Estudo norte-americano estima que em 560 mil pessoas que receberam as duas doses de vacinas do tipo RNAm, apenas quatro miocardites foram detectadas. Isso representa uma incidência de 0,0007%.
Sem sequelas
Como nenhuma outra similaridade foi encontrada entre os pacientes analisados – a não ser a vacinação –, a falta de alternativas sugere uma relação com os imunizantes. Os especialistas em cardiologia destacam, porém, que o mais importante é, além da raridade, outro dado: a rápida resolução do problema.
De acordo com José Knopfholz, médico cardiologista e professor de Cardiologia da Escola de Medicina da PUCPR, as miocardites e pericardites descritas até o momento, em grande parte das vezes, têm uma característica de resolução rápida e de forma espontânea.
“Muitos [dos pacientes] não têm sintomas, ou podem ter uma dor torácica, palpitação, falta de ar. Mas a tendência é que seja autolimitada. Após as vacinas, essas miocardites têm se resolvido ou espontaneamente ou com pouco cuidado, em poucas semanas”, explica o especialista, que também é corregedor do Conselho Regional de Medicina do Paraná (CRM-PR).
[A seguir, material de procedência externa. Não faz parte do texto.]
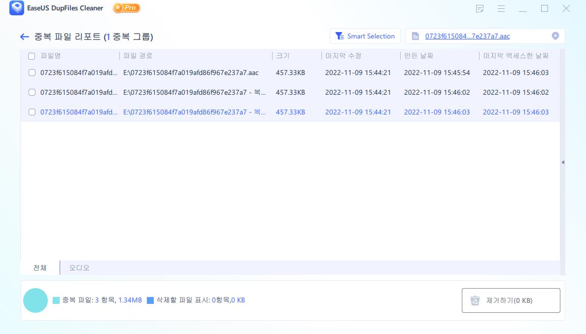
Task: Check the select-all checkbox in the header
Action: (x=32, y=56)
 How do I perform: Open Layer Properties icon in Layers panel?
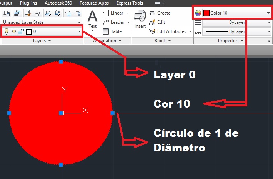(x=6, y=13)
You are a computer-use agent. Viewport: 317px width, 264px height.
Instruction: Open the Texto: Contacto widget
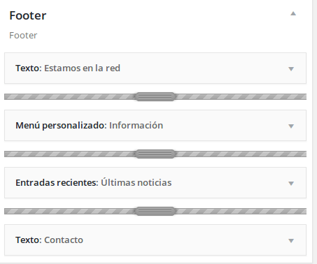click(x=155, y=240)
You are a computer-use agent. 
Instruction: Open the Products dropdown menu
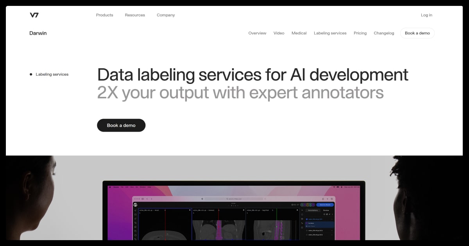(x=104, y=15)
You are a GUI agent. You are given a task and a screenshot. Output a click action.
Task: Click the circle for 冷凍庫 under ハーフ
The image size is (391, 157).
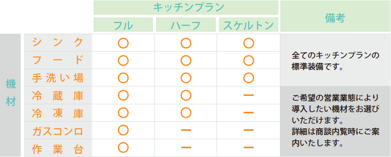pyautogui.click(x=186, y=113)
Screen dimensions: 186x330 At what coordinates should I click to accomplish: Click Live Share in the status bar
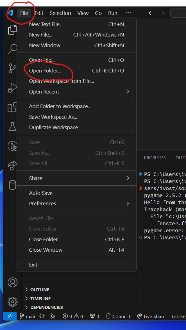(151, 316)
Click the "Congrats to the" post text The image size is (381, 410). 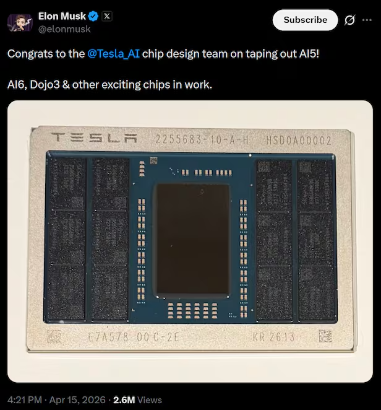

O cenário é diferente quando se observa as miocardites e pericardites causadas pela própria Covid-19, segundo o médico cardiologista Celso Amodeo, presidente da Sociedade Brasileira de Cardiologia.
“Na Covid-19, é conhecido que pode causar miocardites, e quadros mais graves. Pessoas já morreram por complicações cardiológicas da doença. Da vacina, não. O que temos observado, na literatura, é esse aspecto de que a miocardite foi perfeitamente recuperável, no caso da vacina”, explica.
Possíveis causas
Uma das possíveis causas, segundo Knopfholz, é uma reação imunológica desencadeada pela vacina, que acaba gerando essa resposta contra as células do músculo cardíaco e do pericárdio. Mas a causa real ainda está sendo estudada.
“Essas reações vacinais não são exclusivas dessa vacina. Existem outras que, ao provocar uma exacerbação do sistema imunológico, podem também causar uma inflamação de outros tecidos”, destaca o cardiologista.
Ainda que também raras, as miocardites podem surgir após a vacinação contra a varíola. De acordo com Amodeo, qualquer vacina pode, eventualmente, apresentar reações do tipo, e mais sintomas podem ser esperados daqui para frente.
“Isso a gente observa quando se vai para o mundo real. Nos estudos com a vacina da Pfizer, por exemplo, com milhares de pacientes, não houve nenhum caso. Na hora que passa para milhões de pessoas, aí apareceu. Isso ainda vamos aprender muito, e não só com a vacina da Pfizer, mas da AstraZeneca e Coronavac também”, explica.
Dúvidas
Os dados disponíveis até o momento destacam algumas características associadas a ocorrência da condição. De acordo com o editorial publicado pela JAMA Cardiology:
- Sintomas de dor no peito podem aparecer entre o terceiro e quinto dia após a vacinação;
- Normalmente, as inflamações tendem a aparecer após a segunda dose;
- As características da condição sugerem um mecanismo imuno-mediado;
- Alguns pacientes tinham tido uma infecção prévia pela Covid-19.
Pela literatura médica, não se sabem ainda os motivos dessas inflamações e, até que se chegue a alguma resposta, se tratam de casos raros e com riscos pequenos diante dos benefícios da vacinação. “Existem relatos de miocardite e pericardite, mas quase todos os efeitos são controlados. E os benefícios compensam, e muito, os riscos”, completa Knopfholz.